BACKGROUND: The Clot Formation and Lysis (CloFAL) assay, modified from prior global assay methods by He et al., 1999, and Smith et al., 2003, involves activation of coagulation and fibrinolysis in platelet-poor plasma via addition of a physiologic reactant solution in a multi-well microassay plate. Continuous spectropohotometric data analysis allows measurement of kinetic absorbance changes of the plasma sample over three hours, which yields a unique clot formation and lysis curve. Using parameters of the curve, coagulation and fibrinolytic indices (CI and FI) are calculated relative to a simultaneously run pooled normal plasma standard.

METHODS: Platelet-poor plasma obtained from pregnant women at term (n=24), neonatal cord blood (n=29), and healthy children (n=22) were analyzed using the CloFAL assay. Healthy adult (n=22) plasma samples, as well as those of individuals with factor deficiencies, were obtained commercially. Fibrinolytic alterations in vitro were also investigated. Intra-assay coefficients of variation (CVs) for normal controls ranged from 3–12% for all assay parameters, with inter-assay CVs of 5–15%.

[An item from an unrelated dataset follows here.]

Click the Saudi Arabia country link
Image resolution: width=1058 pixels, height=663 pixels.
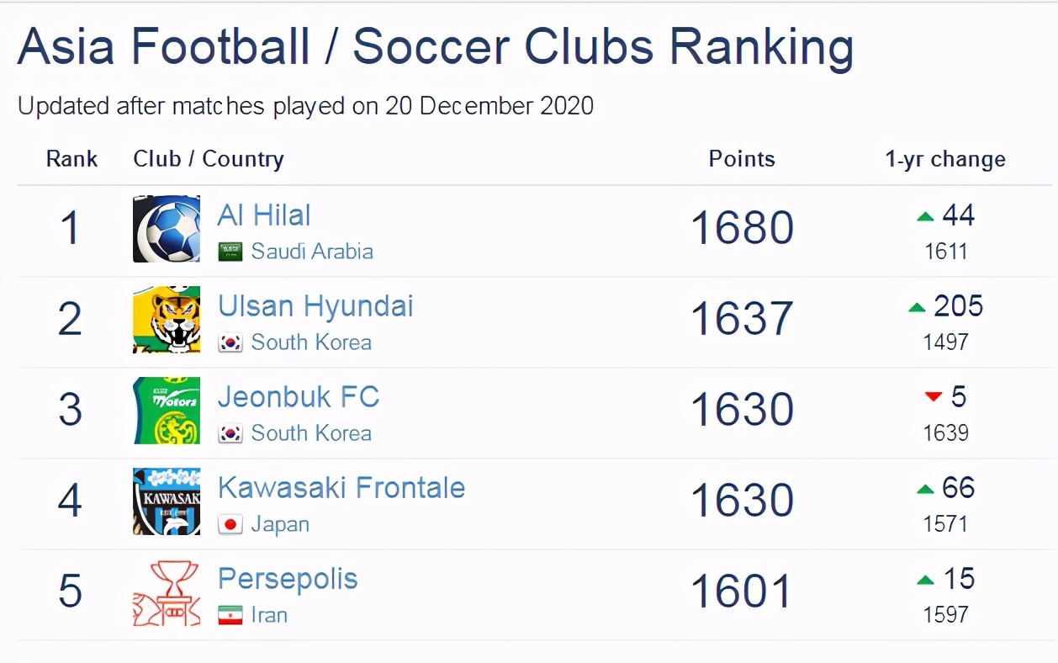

RESULTS: Representative CloFAL curves for healthy adults and children, pregnant women, and newborn infants are shown in Figure 1. Coagulation potential (measured by median CI) was significantly increased, while fibrinolytic capacity (measured by median FI) was markedly decreased, in pregnant women as compared to healthy adults (CI: 239% vs. 115%, FI: 59% vs. 95%; P<0.001 for each). By contrast, CI was decreased, and FI notably increased, in neonatal cords versus children, although the former comparison did not achieve statistical significance (CI: 58% vs. 69%, P=0.09; FI: 210% vs. 142%, P<0.001). The influence of deficiencies of coagulation factors and fibrinolytic regulators upon CloFAL parameters was also investigated. The greatest impact upon CI occurred with severe deficiency of fibrinogen or factors II, V, VII, VIII, IX, or X. Furthermore, CI was sensitive to deficiencies of factor VIII and fibrinogen in a concentration-dependent manner. In addition, FI was increased by PAI-1 deficiency and by inhibition of thrombin-activatable fibrinolysis inhibitor (TAFI) activation, and was zero in the setting of aminocaproic acid treatment. Further studies revealed that the influence of heparin concentrations of up to 2 U/mL in plasma was completely reversible by heparinase treatment of samples prior to assay.

CONCLUSION: These results indicate that the CLoFAL assay is reproducible and analytically sensitive to known physiologic and pathologic alterations in coagulation and fibrinolysis. The application of this global assay to patients with a variety of disorders of thrombosis and hemostasis is currently ongoing.